- TASK GOAL
Starting with the line with "Task: Close the Member Center tab" and going on through the end of the records, write those lines out again with "Member Center" switched to "Settings" and nothing else altered. Leave the pictures out of your answer.

· · · ·

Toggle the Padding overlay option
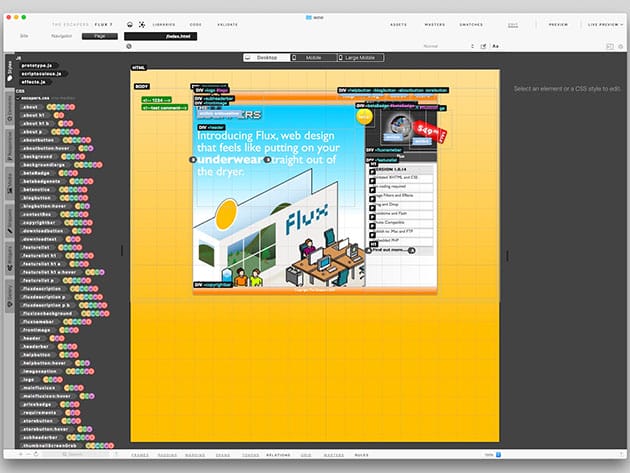This screenshot has height=473, width=630. pos(166,454)
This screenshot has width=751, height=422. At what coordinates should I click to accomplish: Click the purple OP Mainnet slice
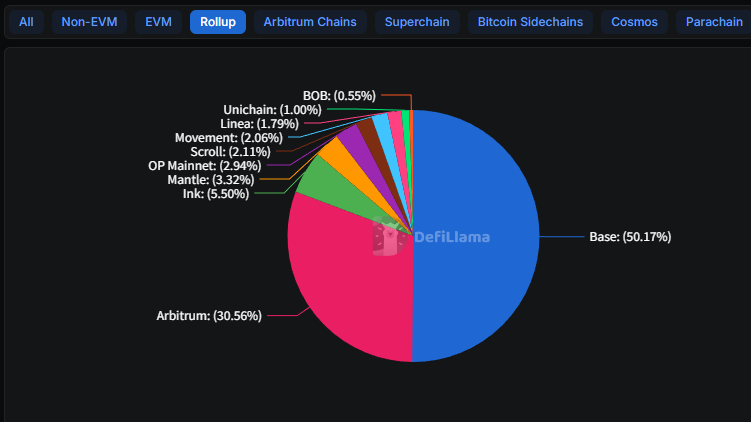pyautogui.click(x=357, y=144)
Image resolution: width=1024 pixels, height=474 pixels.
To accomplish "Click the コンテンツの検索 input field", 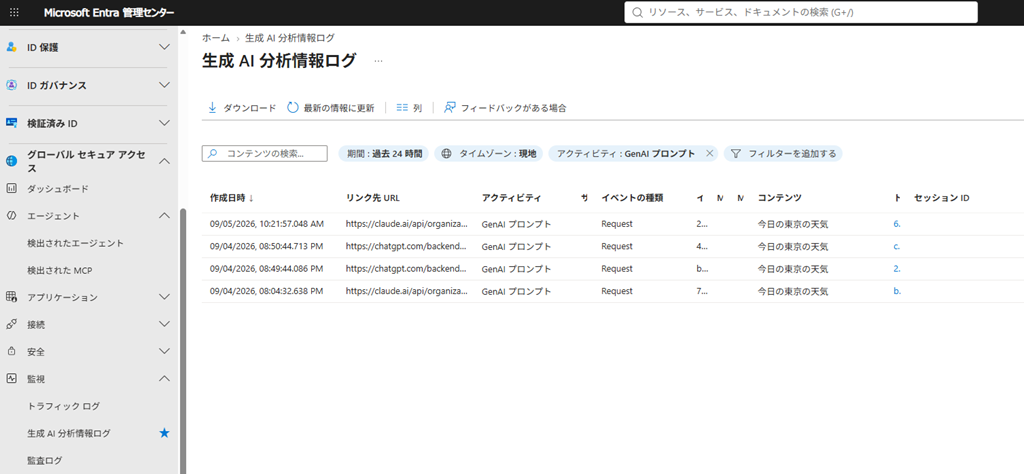I will (x=264, y=153).
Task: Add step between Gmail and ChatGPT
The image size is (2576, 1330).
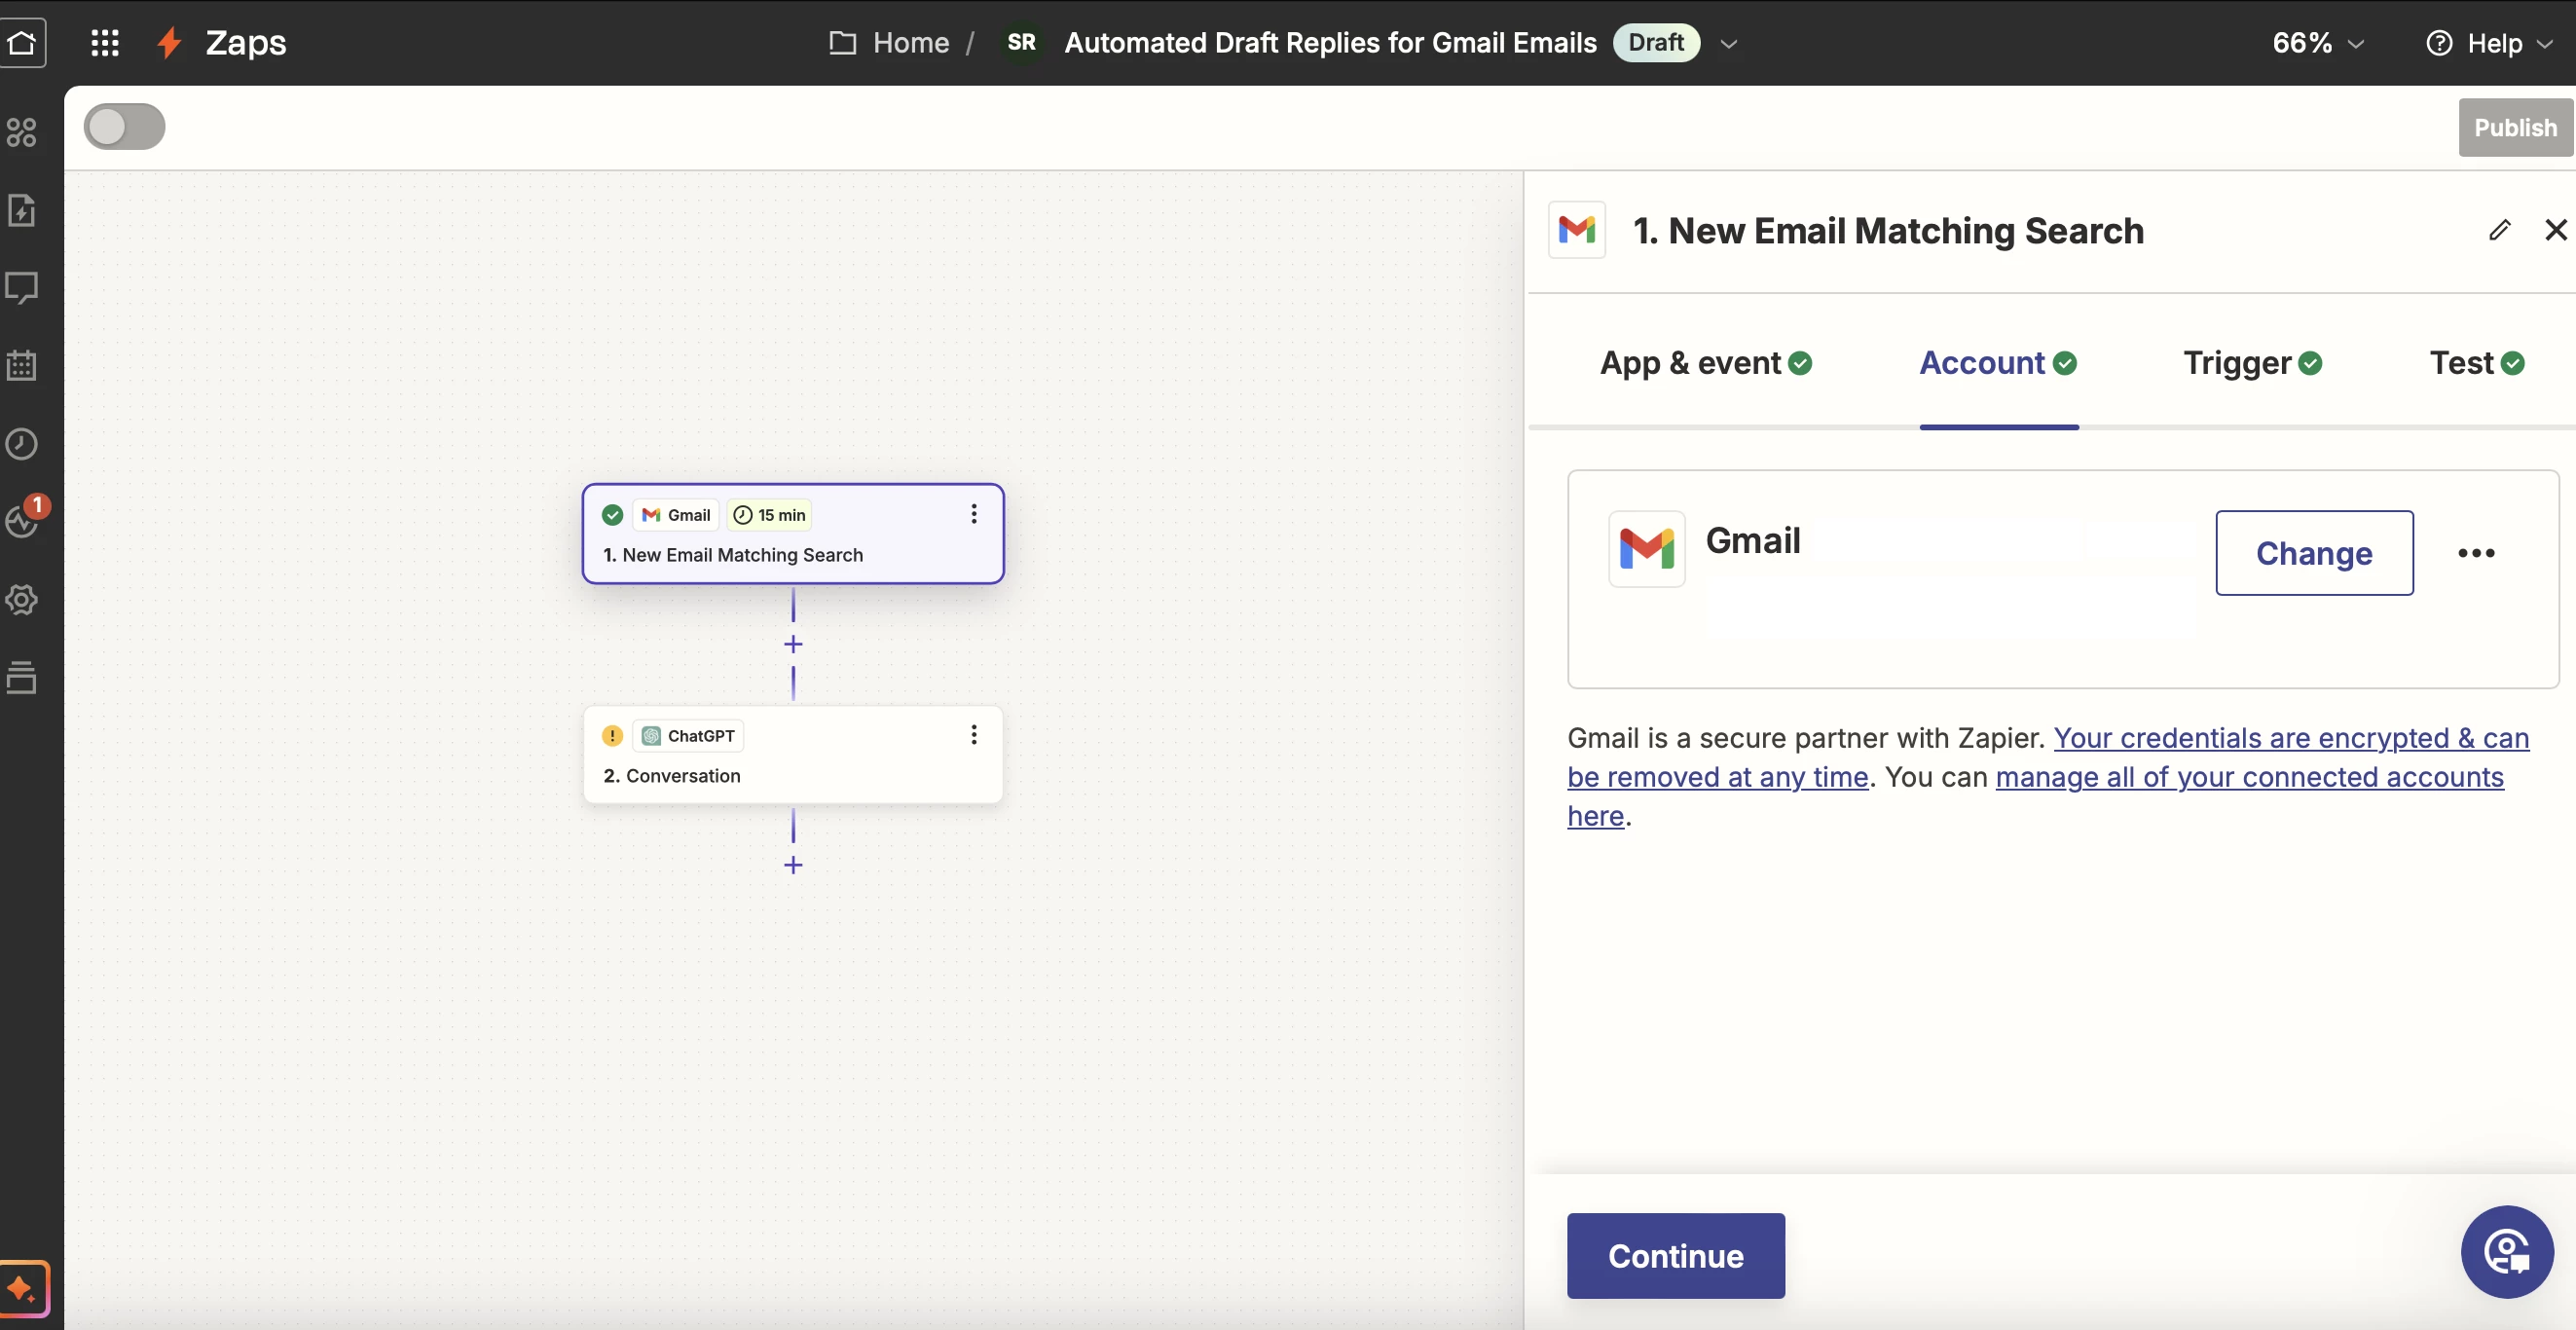Action: click(x=793, y=645)
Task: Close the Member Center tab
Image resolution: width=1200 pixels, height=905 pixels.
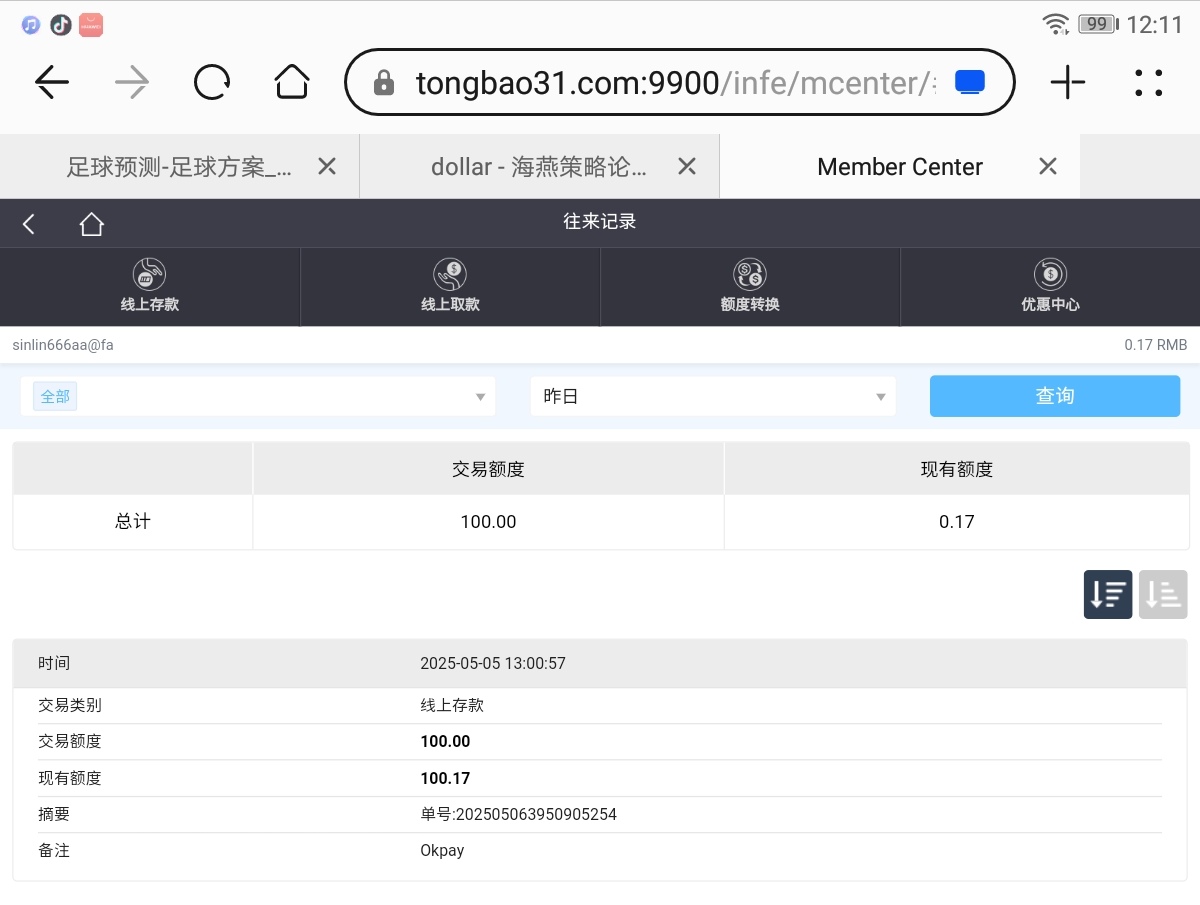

· · · ·

- RESULT OF THIS TASK
Task: Close the Settings tab
Image resolution: width=1200 pixels, height=905 pixels.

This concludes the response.